Ich hatte bereits einen Thread, wo Ich mehrere Probleme beschrieben hatte, die Ich mit meinem Lappi zurzeit habe.
Mir bleibt nurnoch ein Problem und zwar das, dass sich Spiele langsamer als zuvor öffnen und die Ladezeiten länger sind und dass Ich oft sehr, sehr wenige FPS habe, anfangs läufts mit 60fps (hab nen 60fps-Lock für alle Spiele drinnen) und nach paar Sekunden sackts auf 5-20 herunter. Egal bei welchem Spiel, sei es nun Crysis 3/Far Cry 3/BF3, welche alle vorher auf 60fps liefen oder auch Need for Speed: World/Most Wanted (2005er bricht auch manchmal auf 20 ein, das neue laggt öfters und das auf komplett niedrigen Einstellungen obwohl Ich vorher auf Maximalen Einstellungen 40fps hatte), aber auch Spiele wie Call of Duty MW1/MW2/MW3/Black Ops 2 oder Ghosts (naja, da kann Ichs verstehen, dass es schlechter läuft, aber auch Ghosts lief auf ganz niedrig mit 60fps) laufen sehr, sehr schlecht.

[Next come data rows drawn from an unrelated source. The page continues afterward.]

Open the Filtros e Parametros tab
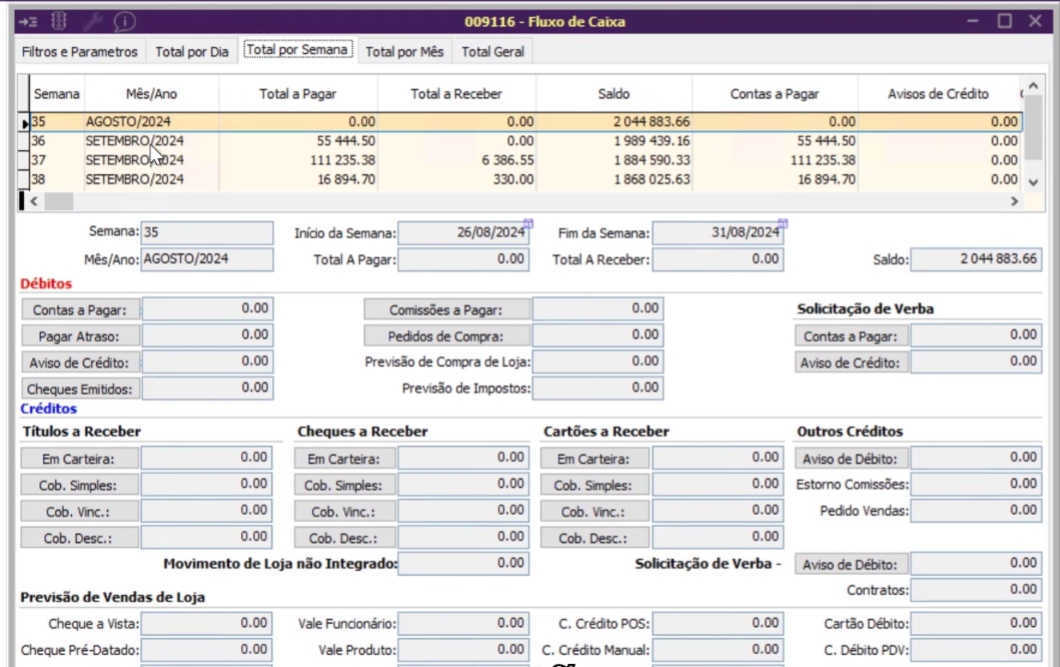Viewport: 1060px width, 667px height. (79, 51)
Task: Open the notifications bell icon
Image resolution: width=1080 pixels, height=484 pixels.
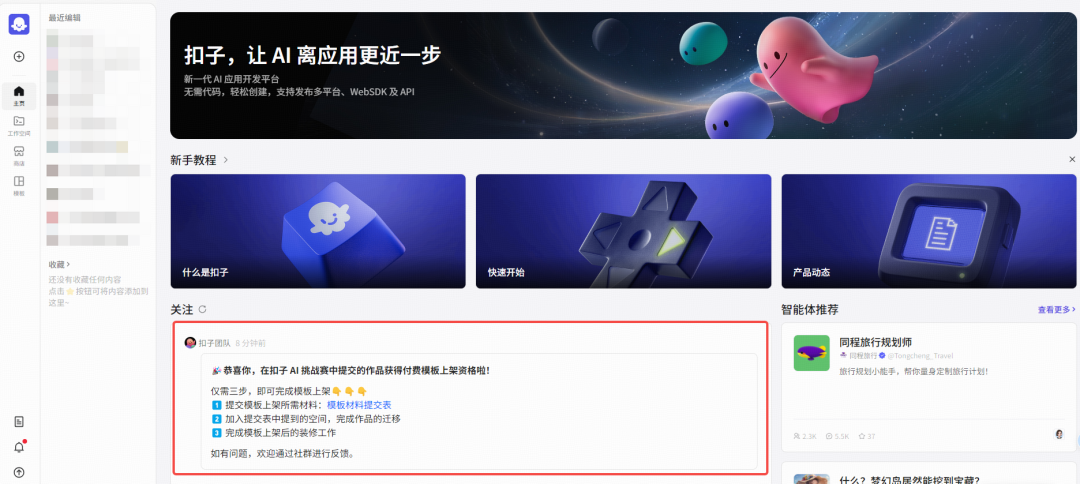Action: 19,447
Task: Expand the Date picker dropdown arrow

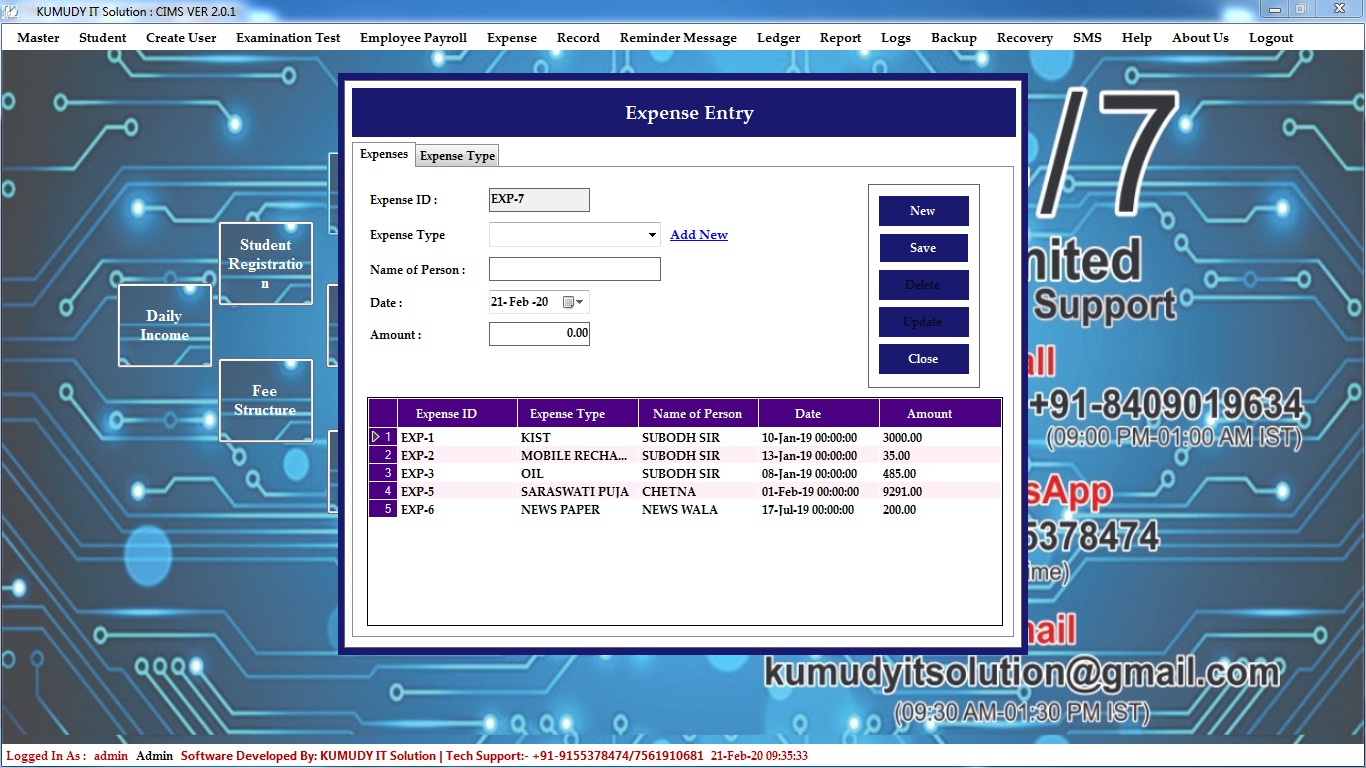Action: 580,302
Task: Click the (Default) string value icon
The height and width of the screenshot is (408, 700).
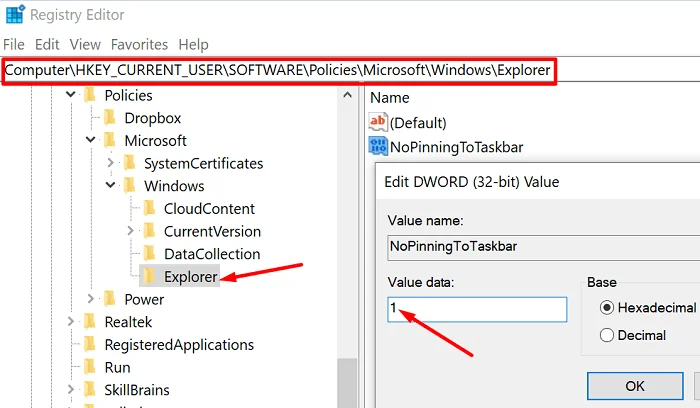Action: [379, 122]
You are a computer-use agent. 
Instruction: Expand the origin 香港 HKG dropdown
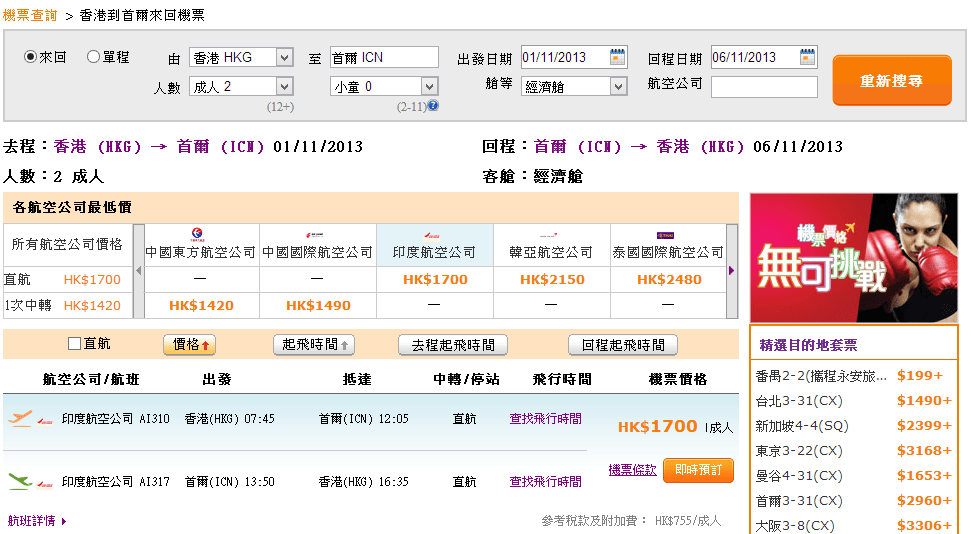(x=284, y=57)
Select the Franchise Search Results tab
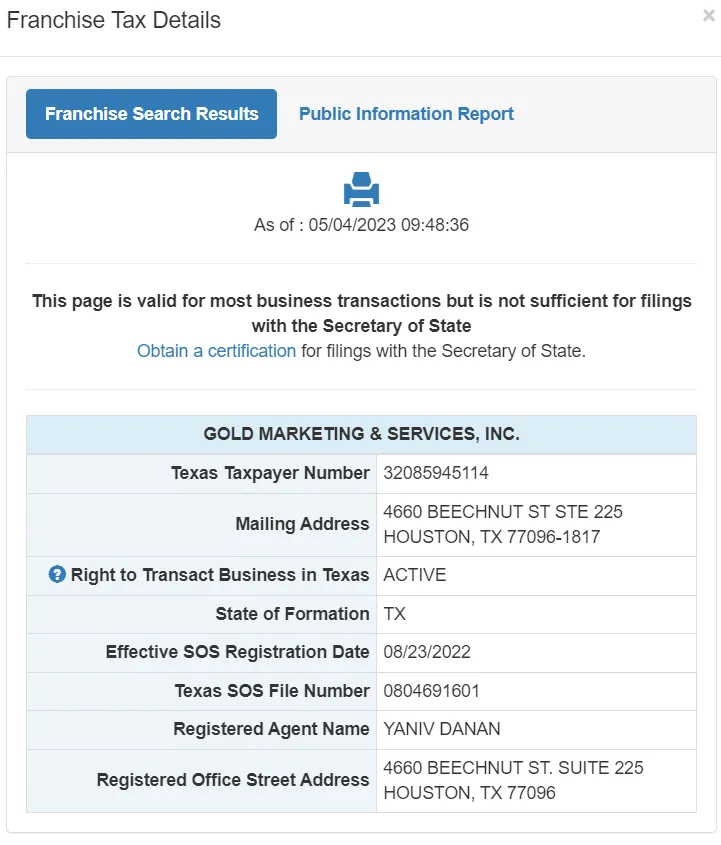 tap(151, 114)
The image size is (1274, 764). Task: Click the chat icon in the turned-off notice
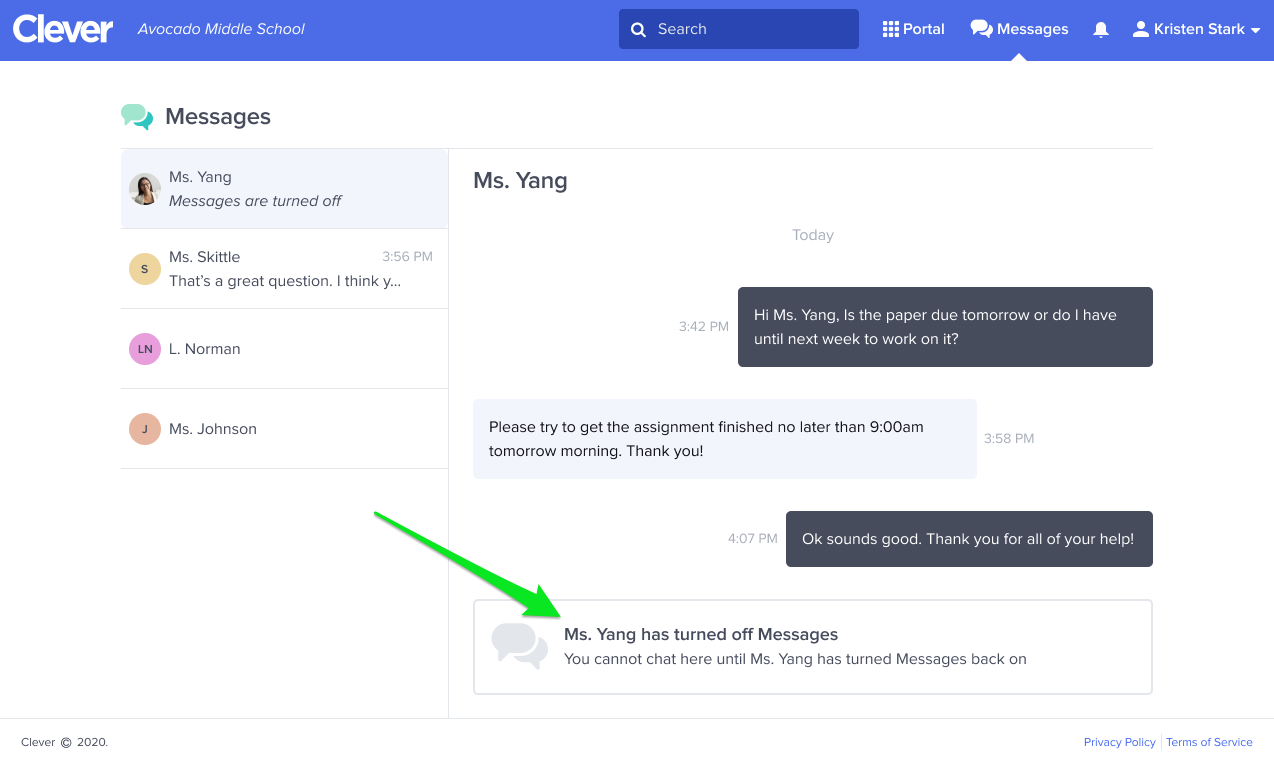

Alle Energiesparmodi sind aus, alles ist auf Maximale Einstellungen gestellt, GraKa ist übertaktet, es ist kein Müll aufm Rechner, Windows 7 wurde neu installiert und nur Steam/Origin/U-Play, Skype, MSI Afterburner und die Spiele sind drauf. Alle Treiber sind aktuell.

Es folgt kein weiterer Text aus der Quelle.